Step 2: Configure Databricks cluster connection in Looker

  1. In Looker, go to Admin > Connections > New Database Connection.

    Cluster connection parameters
  2. Enter a name and Apache Spark dialect.

  3. In the Host and Port fields, enter the information you retrieved in Step 1.

  4. Enter token in the Username field and the token from Step 2 in the Password field.

  5. If you want to translate queries into other time zones, adjust Query Time Zone.

  6. Set Additional Params to looker_db;AuthMech=3;transportMode=http;ssl=1;httpPath=, appending the HTTP path from Step 1.

  7. For the remaining fields, keep the defaults:

    • Do not enable Persistent Derived Tables.
    • Keep the Max Connections and Connection Pool Timeout defaults.
    • Leave Database Time Zone blank (assuming that you are storing everything in UTC).

For more information, see the Looker documentation.

Step 3: Begin modeling your database in Looker by creating a project and running the generator

This step assumes that there are permanent tables stored in the default database of your cluster.

  1. If necessary, apply Developer Mode by toggling the Dev button from OFF to ON.
  2. Go to LookML > Manage Projects.
  3. Click New LookML Project.
  4. Configure the new project.
    • Give the project a name.
    • Select Generate Model & Views.
    • Select the Connection name that you provided when you created the database connection.
    • Select All Tables.
    • Set Schemas to default, unless you have other databases to model in the cluster.
  5. Click Create Project.

After you create the project and the generator runs, Looker displays a user interface with one model file and multiple view files.
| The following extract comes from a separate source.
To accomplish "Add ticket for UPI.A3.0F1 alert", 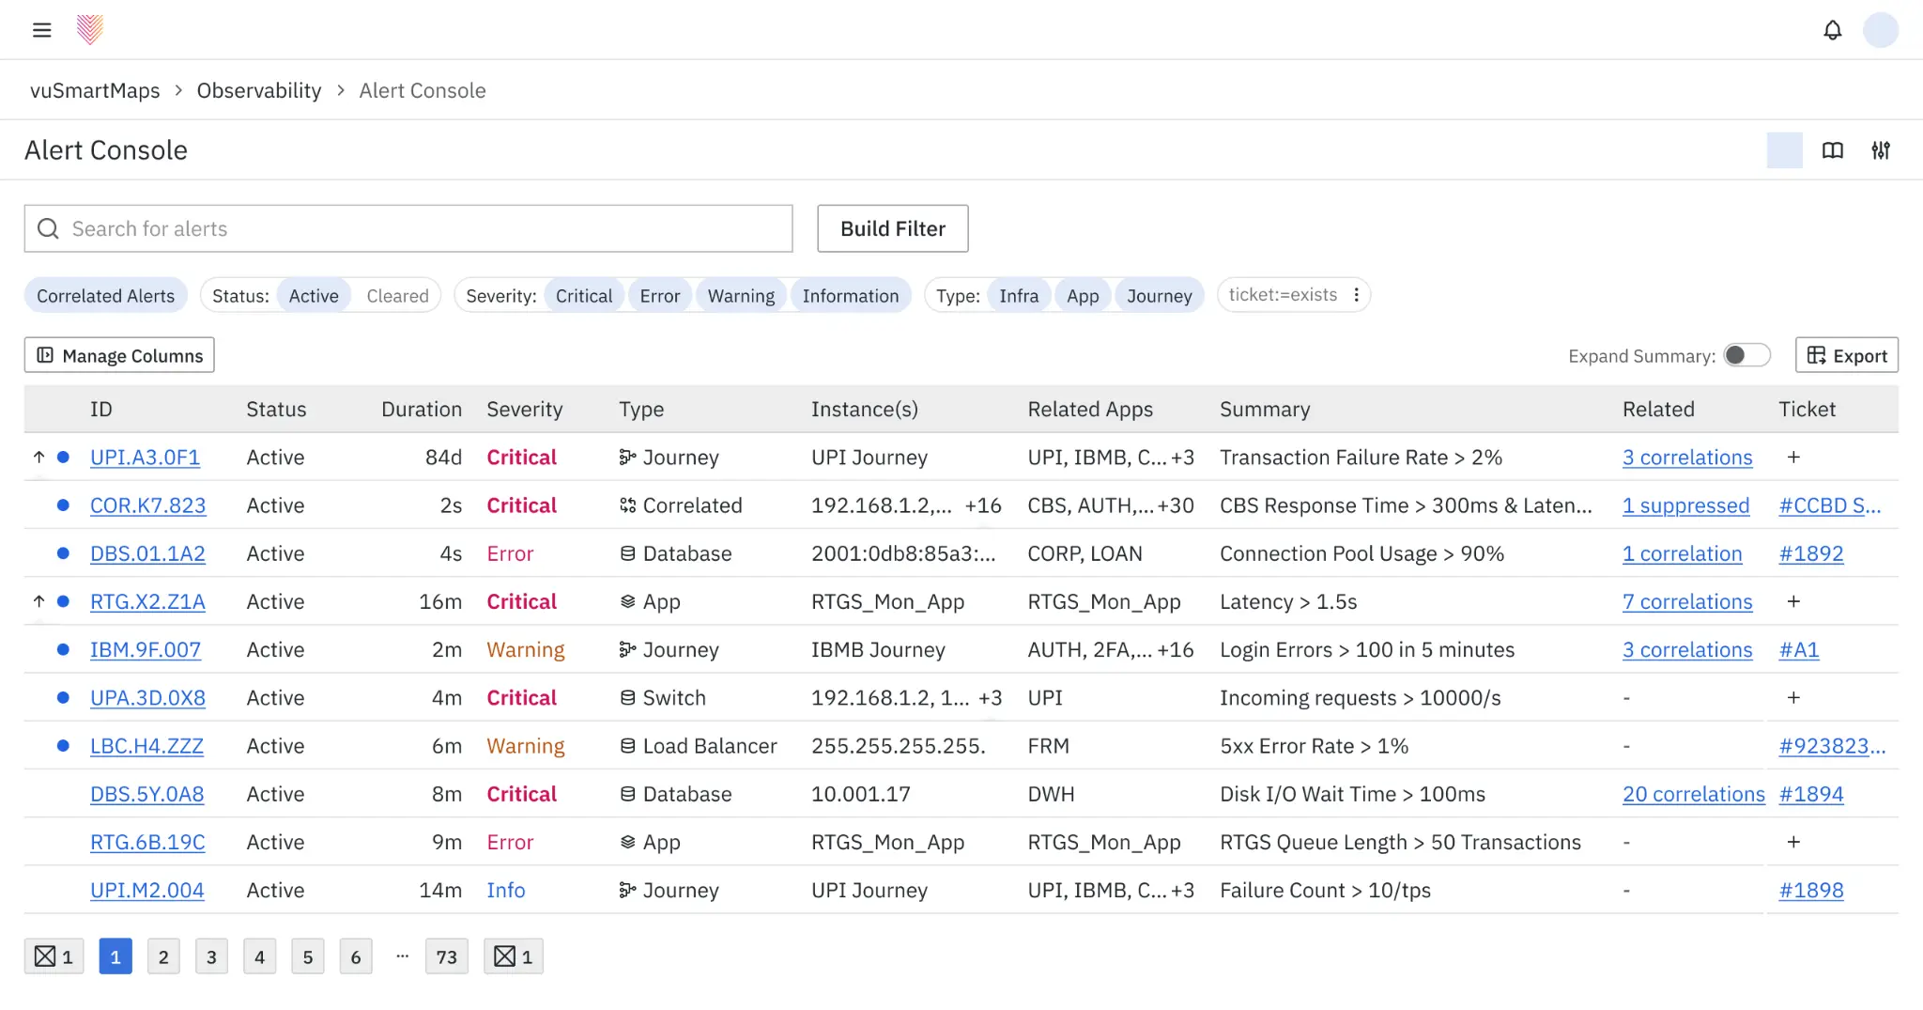I will pos(1793,458).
The model file shows the tables in the schema and any discovered join relations between them, and the view files list each dimension (column) available for each table in the schema.
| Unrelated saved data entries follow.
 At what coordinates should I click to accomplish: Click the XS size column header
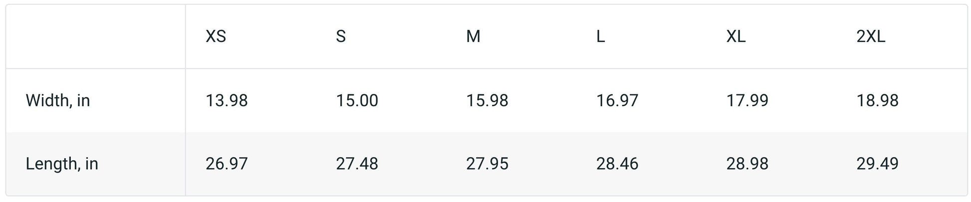click(216, 36)
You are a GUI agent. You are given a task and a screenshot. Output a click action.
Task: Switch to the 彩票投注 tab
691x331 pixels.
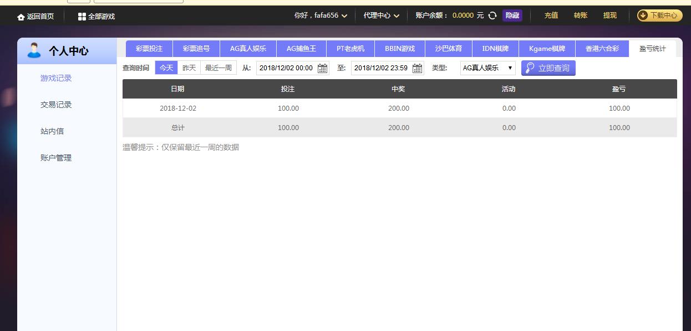(x=149, y=49)
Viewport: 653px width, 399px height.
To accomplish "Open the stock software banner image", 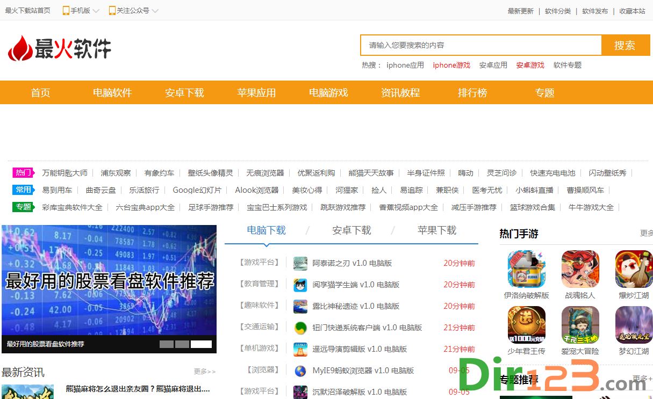I will (109, 280).
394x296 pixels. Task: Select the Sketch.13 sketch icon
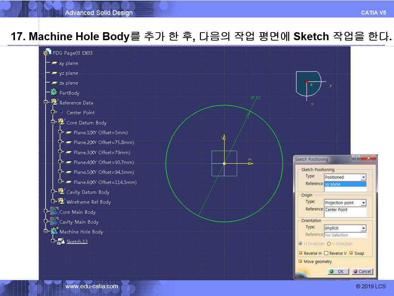pos(61,242)
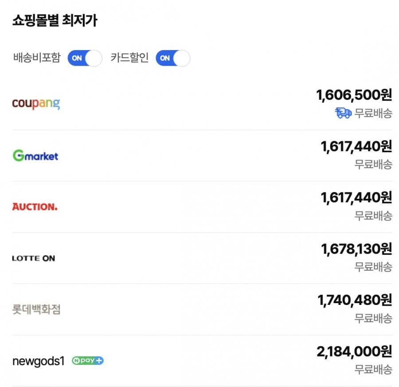The height and width of the screenshot is (387, 399).
Task: Click the LOTTE ON logo
Action: click(34, 258)
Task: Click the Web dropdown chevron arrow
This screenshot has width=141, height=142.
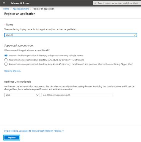Action: [x=37, y=95]
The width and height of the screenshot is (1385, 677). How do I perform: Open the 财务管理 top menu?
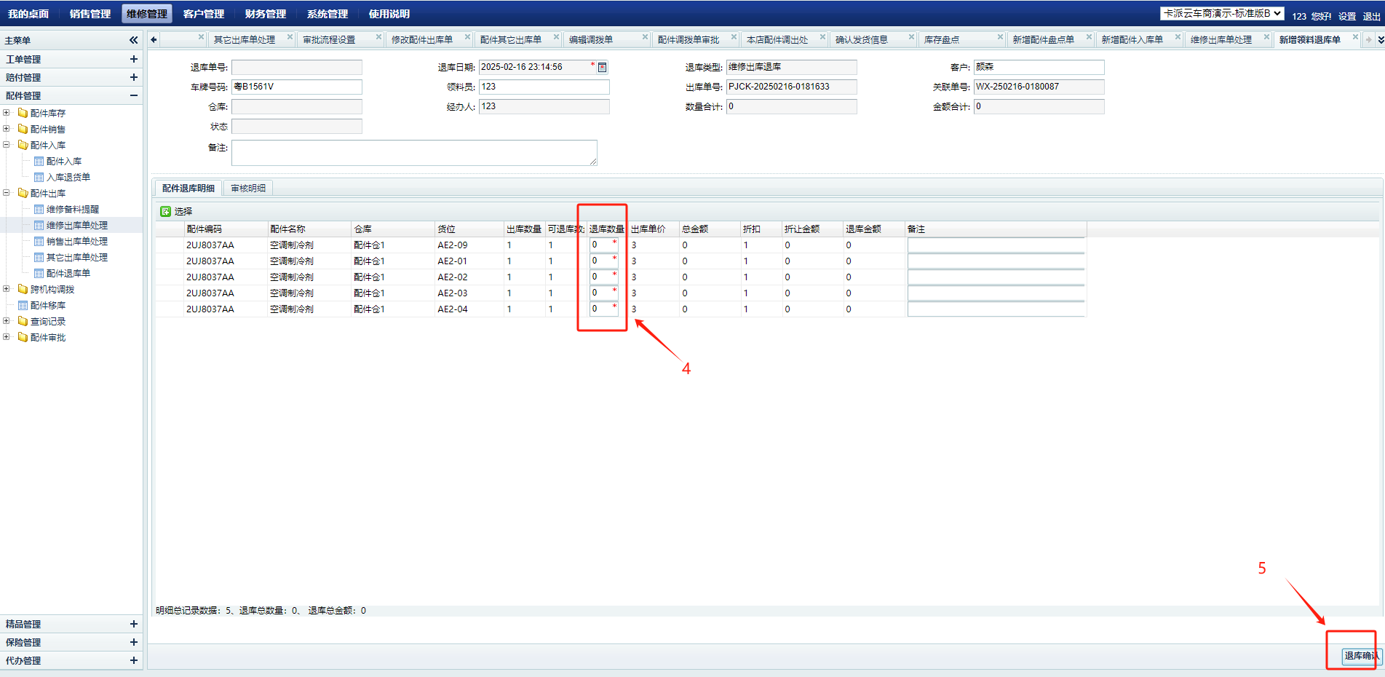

Enable and manage persistent derived tables (PDTs)

Looker can reduce query times and database loads by creating persistent derived tables (PDTs). A PDT is a derived table that Looker writes into a scratch schema in your database. Looker then regenerates the PDT on the schedule that you specify. For more information, see Persistent derived tables (PDTs) in the Looker documentation.

To enable PDTs for a database connection, select Persistent Derived Tables for that connection and complete the on-screen instructions. For more information, see Persistent Derived Tables and Configuring Separate Login Credentials for PDT Processes in the Looker documentation.

When PDTs are enabled, by default Looker regenerates PDTs every 5 minutes by connecting to the associated database. Looker restarts the associated Databricks resource if it is stopped. To change this default frequency, set the PDT And Datagroup Maintenance Schedule field for your database connection to a valid cron expression. For more information, see PDT and Datagroup Maintenance Schedule in the Looker documentation.

To enable PDTs or to change the PDT regeneration frequency for an existing database connection, click Admin > Database Connections, click Edit next to your database connection, and follow the preceding instructions.